The Mountain Daisy, in Hylton Road, and The Dun Cow, in High Street West, both feature in a new publication from The Campaign for Real Ale (Camra).
Britain’s Best Real Heritage Pubs is a celebration of pub interiors, featuring 270 watering holes nationwide that have altered little in the last 80 years.
The Mountain Daisy makes the list for its back bar, which the Camra guide describes as “one of the most spectacular pub rooms anywhere in the country”.
The walls are tiled from floor to ceiling, with seven panels depicting North East scenes, including the Tyne and Wearmouth Bridges, Durham Cathedral and Marsden Rock.
“It is fabulous,” said landlord Chris Royal.
“We have open days occasionally and I love showing people around.”
The Dun Cow is featured for “one of the most stunning bar-backs in Britain – a splendid traceried Indo-Gothic web billowing out to form platforms on which bottles can be displayed”.
The woodwork, which American star Howard Keel famously tried to buy during a stint at the Empire Theatre next door, is decorated with delicate Art Nouveau woodcarving and has two rows of bevelled mirror sections.

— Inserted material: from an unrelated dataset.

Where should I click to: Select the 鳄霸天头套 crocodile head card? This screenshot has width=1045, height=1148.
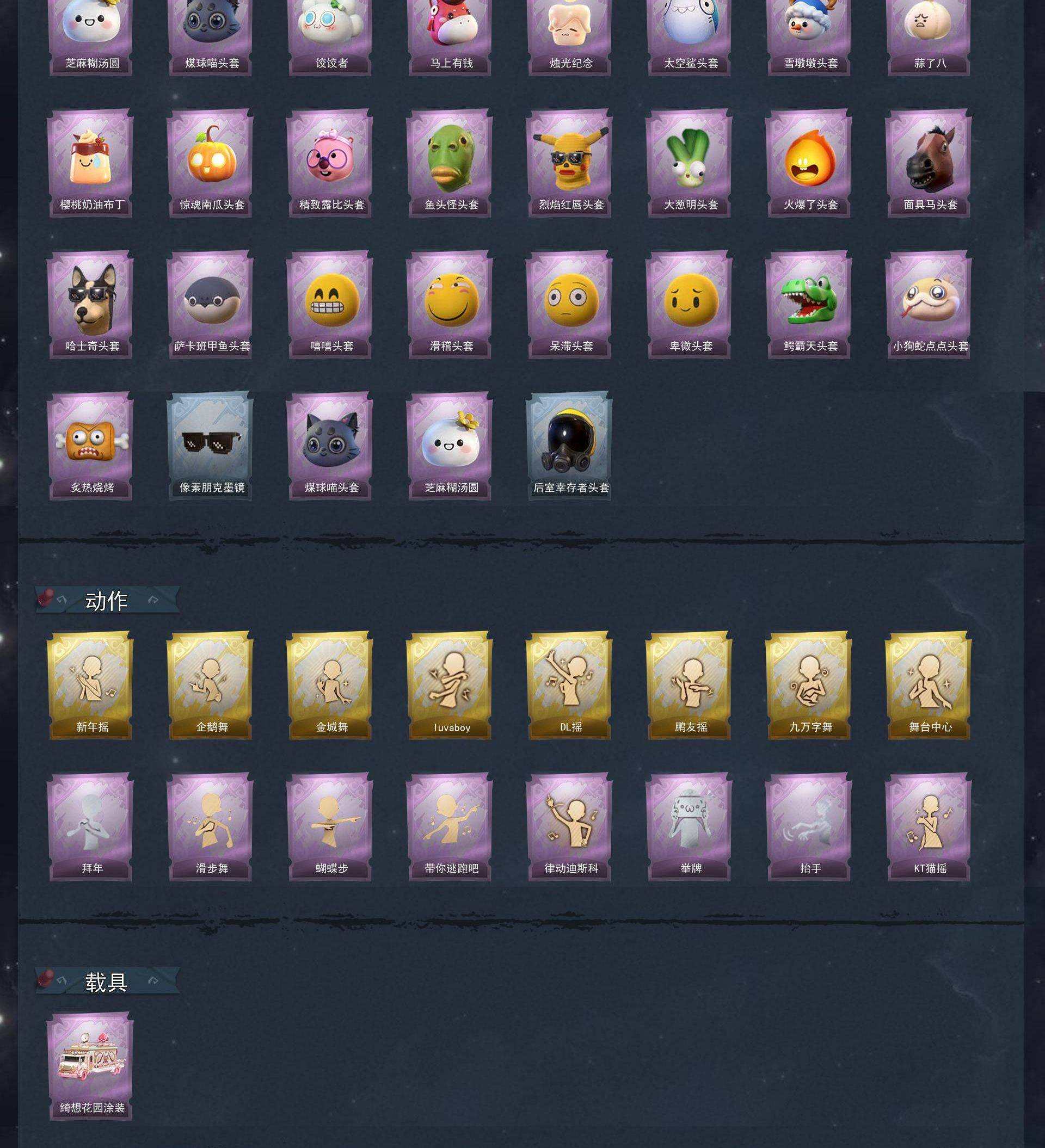(x=809, y=305)
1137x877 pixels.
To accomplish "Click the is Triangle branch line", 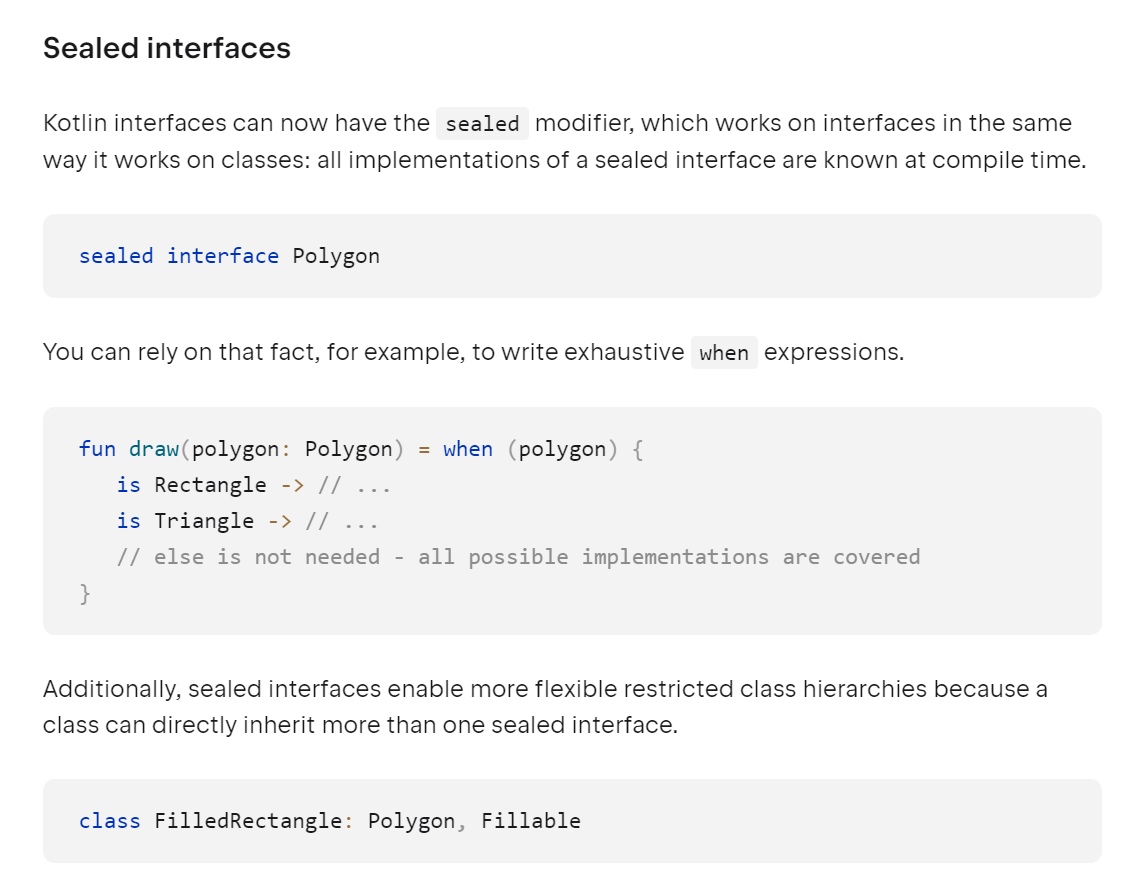I will (247, 521).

Simon Thurley, chief executive of English Heritage, said: “Pubs are an intrinsic part of British life, and nationwide, there are about 50,000 opening their doors every day.
“But historic pub interiors are something rarer.
“Across the UK, only 270 have been identified as having the level of national importance necessary for listing in this guide.
“English Heritage has been working with Camra for 20 years now, and the legacy of that partnership is beautifully revealed within the pages of this book. From wonderful Victorian tiled interiors, through to the simple splendour of Art Deco decoration, the range of pubs recognised through the historic pub interiors project is staggering.”
The book will be available from May 6 in all good bookshops and via www.camra.org.uk/shop.